In October 2010, the company enlarged the width of the extraction area from 30 meters to 45 meters despite a safety report by a consultant geotechnical engineer that indicated that the act risked a major roof collapse. A significant roof fall did occur on 30 October, which caused a pressure wave that destroyed the stopping in the hydro crosscut purposed to separate intake and return air. Consequently, methane readings increased even though no explosion occurred. However, the company chose to continue hydro mining into November without reassessments of other roof collapses. Furthermore, safety reports continued to record the rise in methane levels up to the day of the explosion. However, the mine’s management ignored these reports and even introduced a two-shift hydro mining with the installation and commission of a new fan that improved short-lived ventilation to the hydro panel.

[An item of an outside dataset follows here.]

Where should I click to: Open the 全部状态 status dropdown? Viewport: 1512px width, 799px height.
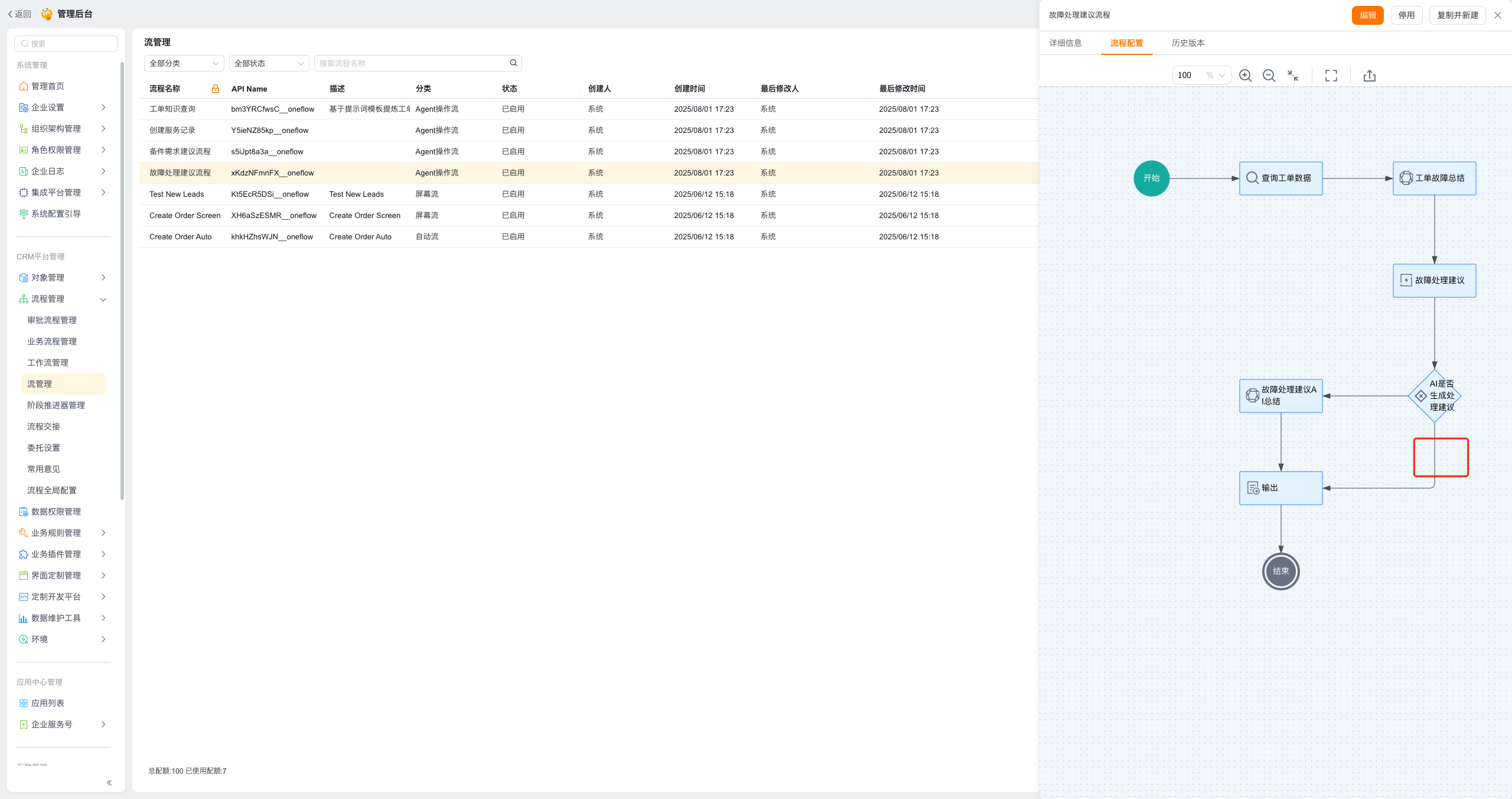269,63
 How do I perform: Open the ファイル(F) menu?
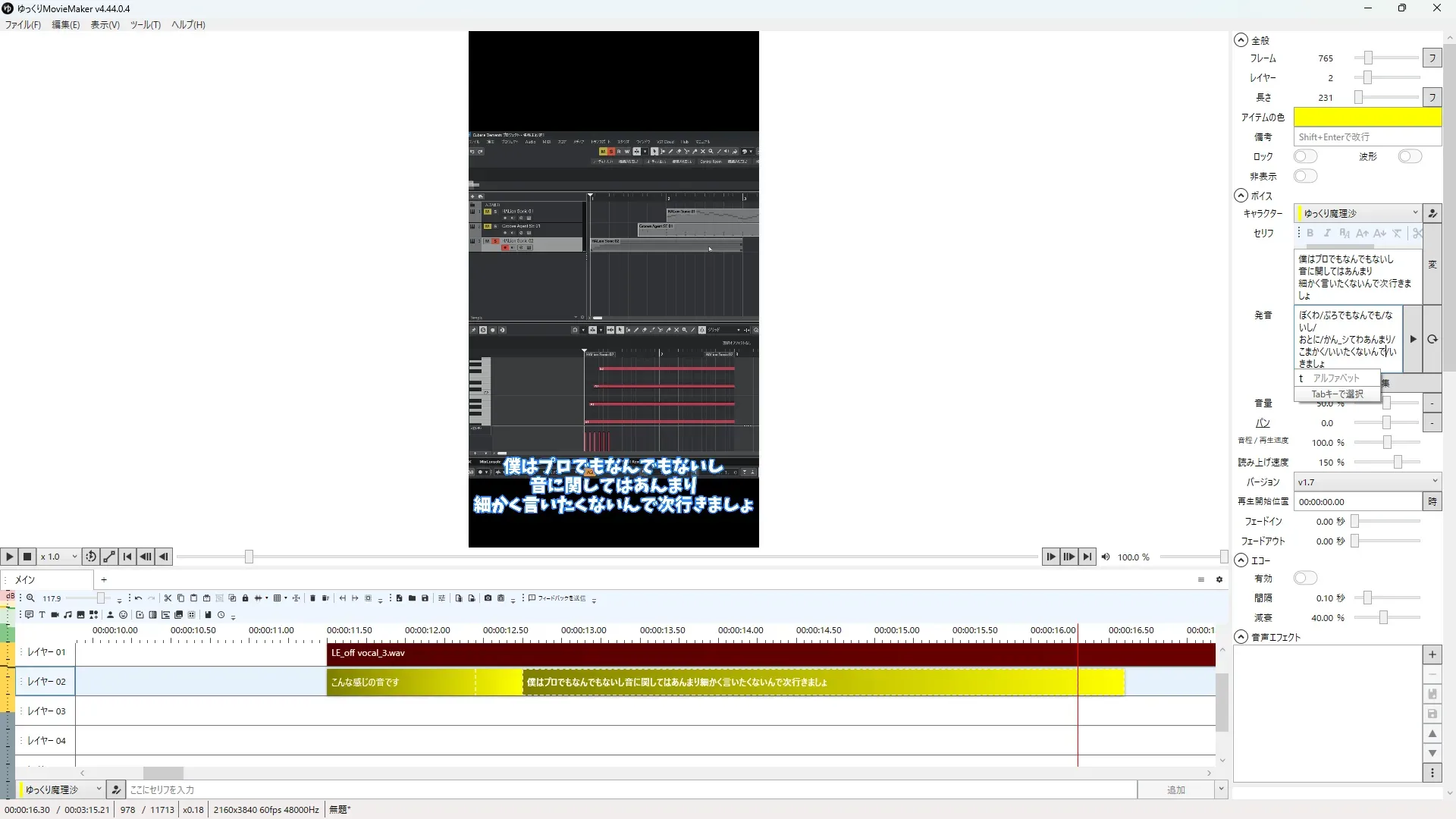[x=23, y=24]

Thirdly, the company failed to review an opposition from a ventilation consultant to the relocation of fans underground at the bottom of the ventilation shaft. Coincidentally, this was against the original mine plan, which specified two fans constructed on the mountainside beside a ventilation shaft. Clearly, placing the fan underground made reaching it impossible in the case of a calamity. Furthermore, the fan’s key electrical equipment and motor could only operate in the open air. Additionally, the company’s management failed to heed to the original scheme to remove methane from the seam before commencing operations. Instead, the management bled out gas out of the coal stratum from the in-layer drill pits used to identify where coal lay and surged via a pipeline that the directors knew was inefficient and over pressured.

Similarly, the management received a monthly report comprising a health and safety part. However, this reports failed to cover hazards significant to catastrophes, for example, an explosion. The company did not assess paramount design and safety issues. Apparently, in a meeting just four days before the disaster, the mine manager dismissed gas management as a significant problem. Moreover, the board lacked operational knowledge, which limited their capability to assess this issue. Additionally, the health and safety master plan was still a draft awaiting technical input from other managers.

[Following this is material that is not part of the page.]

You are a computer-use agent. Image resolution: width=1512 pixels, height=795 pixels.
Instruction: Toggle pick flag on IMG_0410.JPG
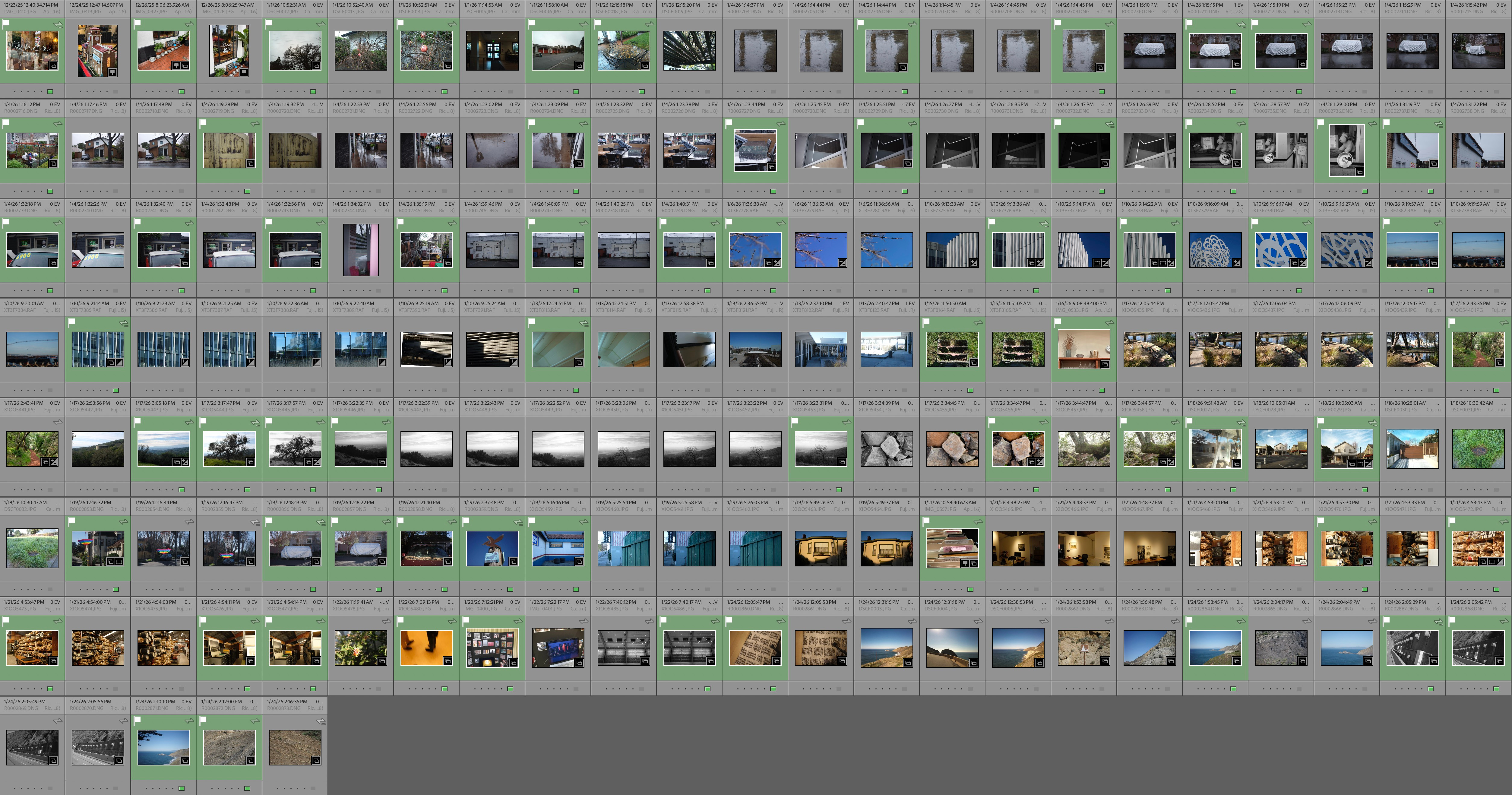[6, 24]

Finally, even with occasional incident reports to the management, the investigations to issues were haphazard, which resulted in writing off a backlog of investigations in October 2010. Additionally, the company failed to analyze systematically other information from the mine, for instance, methane readings and address these problems. Particularly, there were 21 accounts of methane reaching explosive levels and 27 records of lower but probable catastrophic levels. These reports persisted until the dawn of the explosion, but the management failed to heed to them.  Apparently, the company’s effort to increase production regardless of whether mining occurred in a healthy and secure environment blinded their accountability towards investigating these safety reports and rectifying issues thereof (Lamare et al., 2015).

Conclusion

To conclude, it is clear that Pike River Mine’s management had full knowledge of the danger looming from operating in a mine before its completion. Reports delivered as early as during its initial construction stages indicated the operations were risky. Subsequent incident reports, opposition from safety consultants, and security accountability issues that the management ignored all showed that the company needed to put safety measures in place to avoid catastrophic occurrences, for instance, an explosion. However, the company chose to dismiss or ignore these reports and instead put production before safety. Consequently, a disaster struck and New Zealand lost 29 lives.

References

Lamare, J. R., Lamm, F., McDonnell, N., & White, H. (2015). Independent, dependent, and employee: Contractors and New Zealand’s Pike River Coal Mine disaster. Journal of Industrial Relations, 57(1), 72-93.

Macfie, R. (2013). Tragedy at Pike River Mine: How and why 29 Men Died.